TEXT PROVIDED section start

The project released their token, WTF, in an airdrop Friday at midnight. Essentially, users would be able to claim WTF tokens as well as a “Rekt” NFT for 0.01 ETH. The Rekt NFT grants lifetime access to the pro version of fees.wtf.
According to their Discord announcement, the initial launch would offer 100 million of WTF and the “circulating supply will be the main attraction in the tokenomics.” However, it didn’t quite go to plan.
Following a series of frantic trading behavior between bots in the opening hours of the airdrop, one bot ran off with a reported 58 ETH, or $180,000. On Etherscan, 58 ETH was drained from the wrapped ETH (WETH) to the WTF liquidity pool.
Social media channels were quick to respond because many airdrop participants lamented losing thousands of dollars in ETH. The WTF team chimed in two hours after the airdrop to calm their ranks:
“Immediately on launch there was only a tiny bit of liquidity and there were ape bots that were chucking in 100s of ETH into a pool with an ETH or two of liquidity. They also had high slippage and ended up being sandwiched by the other bots which essentially drained all their ETH.”
Basically, within five minutes of the token launch, poor liquidity pool management from the WTF devs left the liquidity pool exposed. As there was low liquidity, bots were able to manipulate the price of WTF to then sell for WETH.
The bots would battle it out till one winner would take home the pot. In effect, the bot stole from users who provided liquidity to the pool, trying to claim their WTF tokens and Rekt NFT. The victor managed to send an “ultra-fast transaction at 3,000 Gwei”, making a 6x return on their initial investment.

TEXT PROVIDED section end
SOURCE MATERIAL section start

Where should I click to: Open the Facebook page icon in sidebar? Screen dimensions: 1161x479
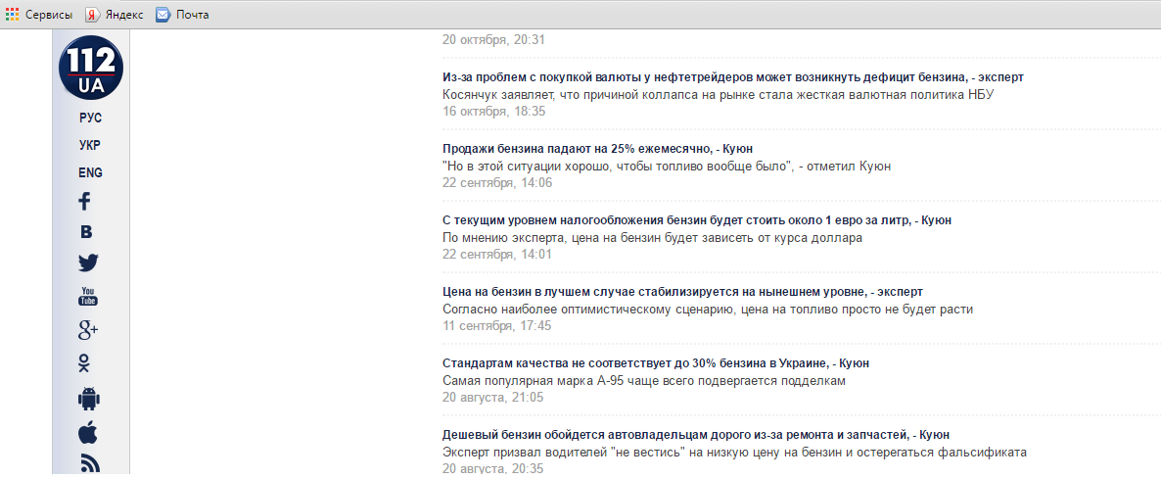click(85, 202)
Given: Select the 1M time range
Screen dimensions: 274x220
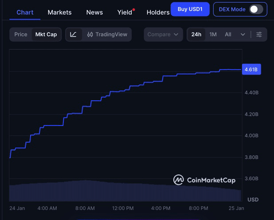Looking at the screenshot, I should tap(213, 35).
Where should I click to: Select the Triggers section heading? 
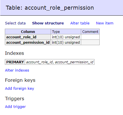(x=15, y=99)
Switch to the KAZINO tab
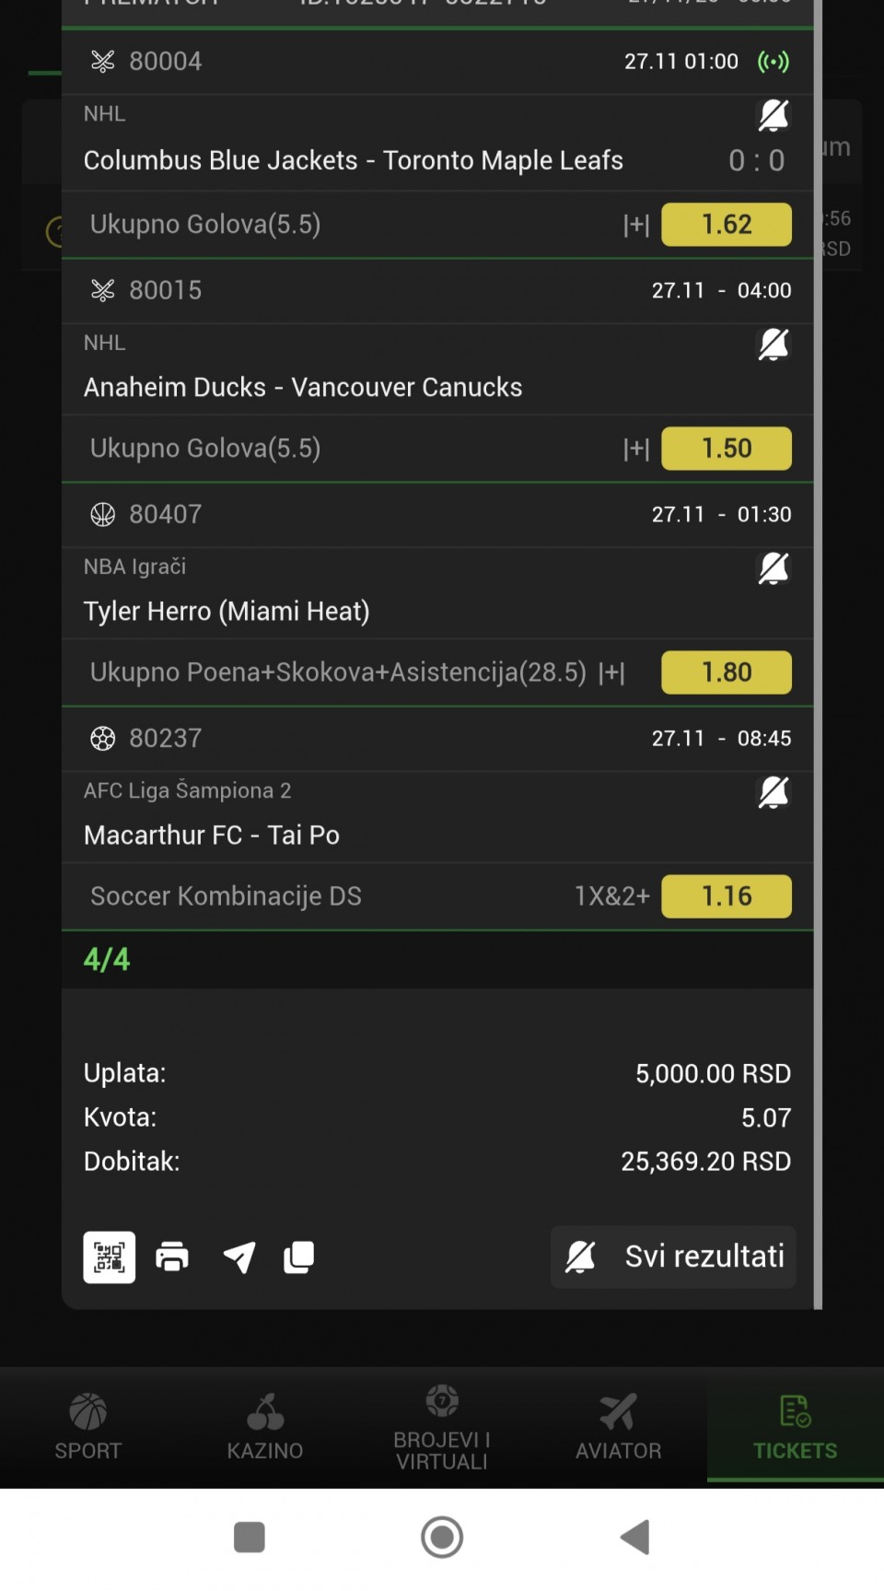The image size is (884, 1591). [x=265, y=1427]
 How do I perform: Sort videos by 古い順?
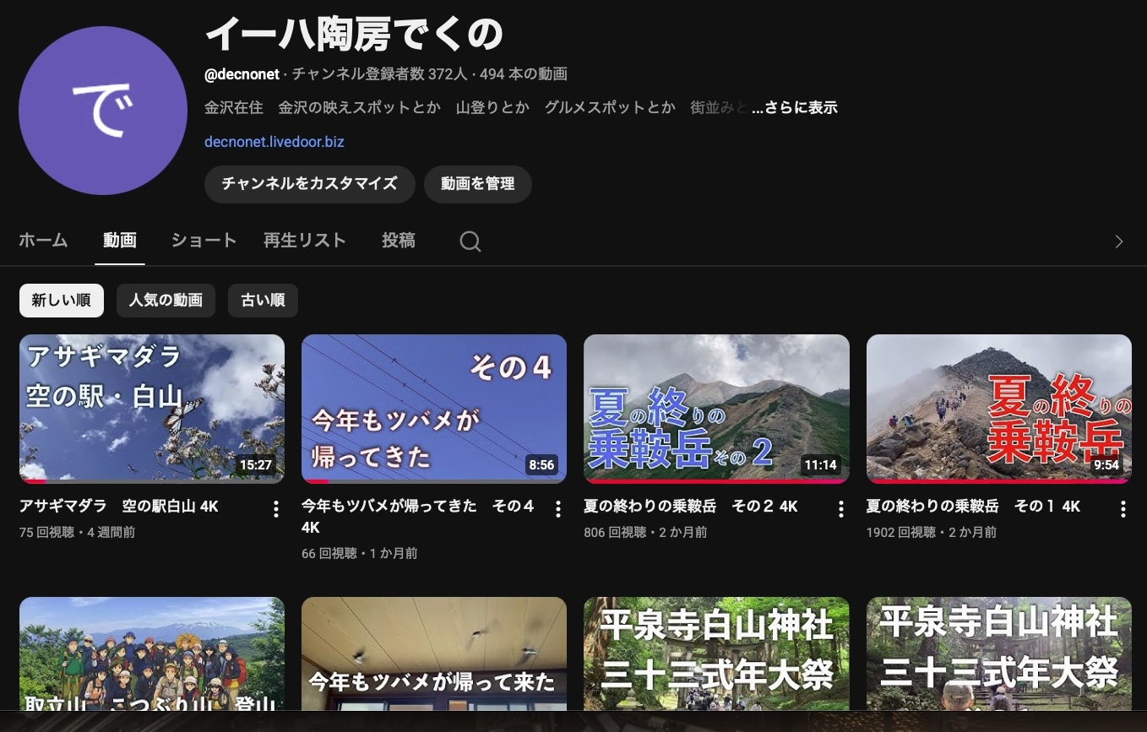263,301
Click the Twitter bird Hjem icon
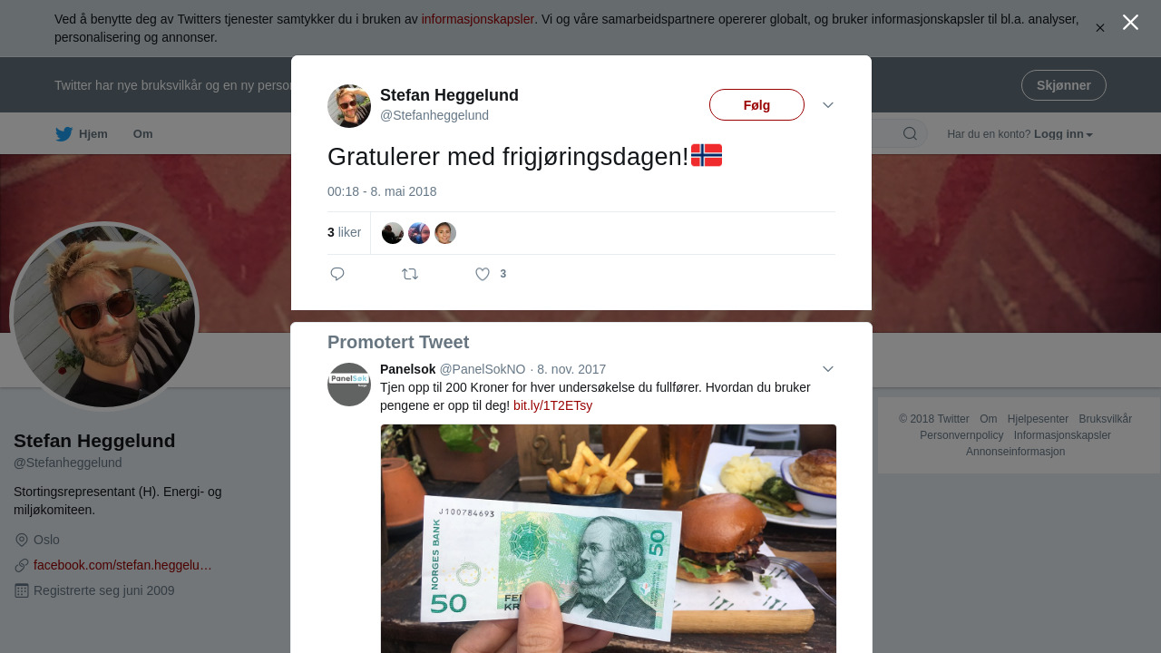Image resolution: width=1161 pixels, height=653 pixels. point(63,134)
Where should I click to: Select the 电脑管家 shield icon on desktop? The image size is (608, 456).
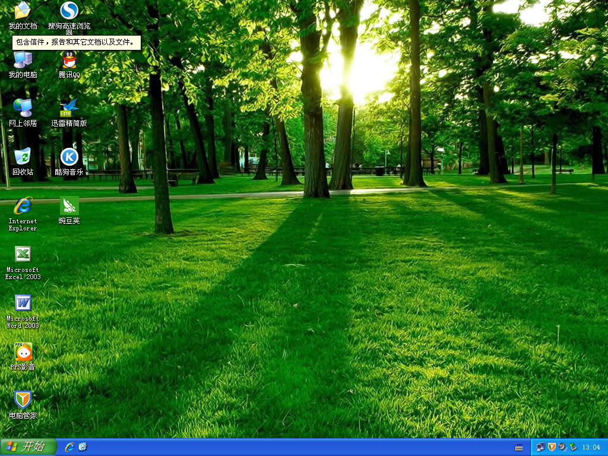coord(23,401)
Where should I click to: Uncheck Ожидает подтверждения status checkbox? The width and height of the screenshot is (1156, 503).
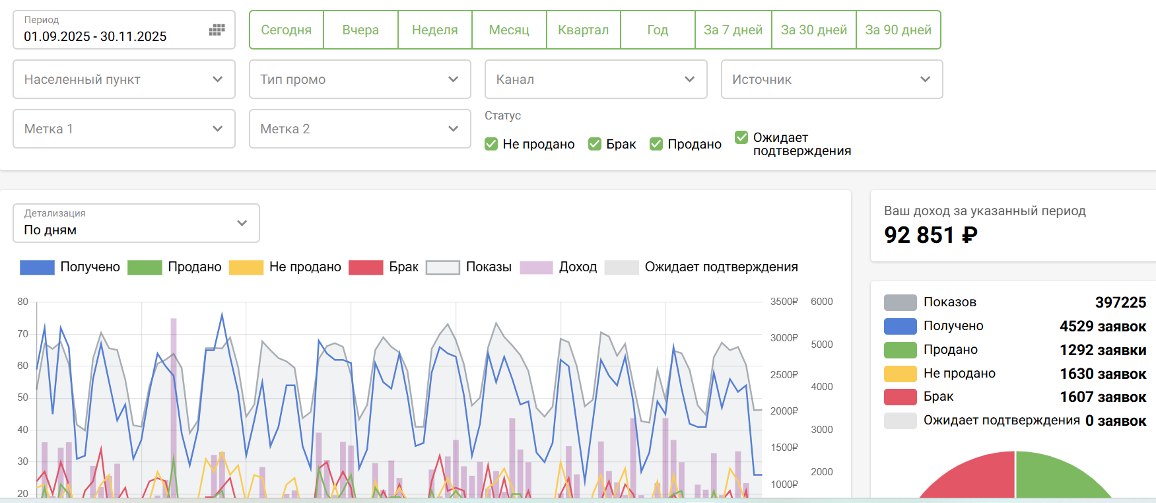click(741, 137)
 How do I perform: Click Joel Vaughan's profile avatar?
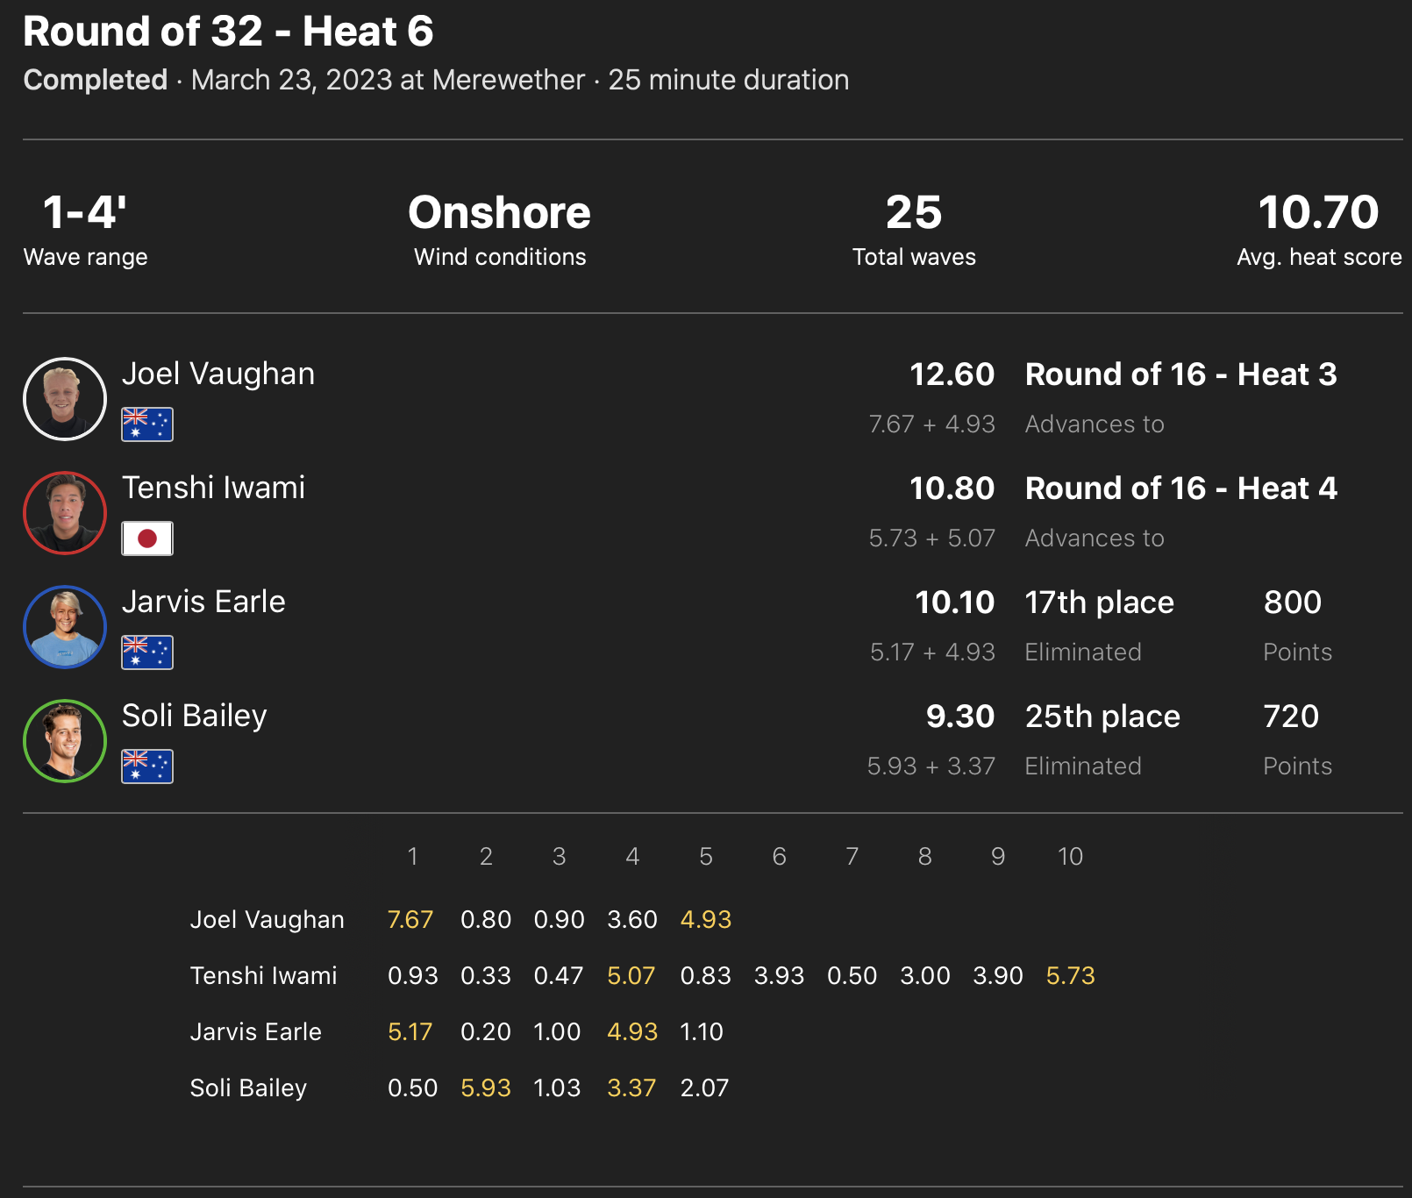point(65,399)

SOURCE MATERIAL section end

» WHAT TO PRODUCE: Render in Spanish this sentence from the text on the WTF token airdrop: "The Rekt NFT grants lifetime access to the pro version of fees.wtf."

» ANSWER TO THE EXERCISE: El NFT Rekt otorga acceso de por vida a la versión pro de fees.wtf.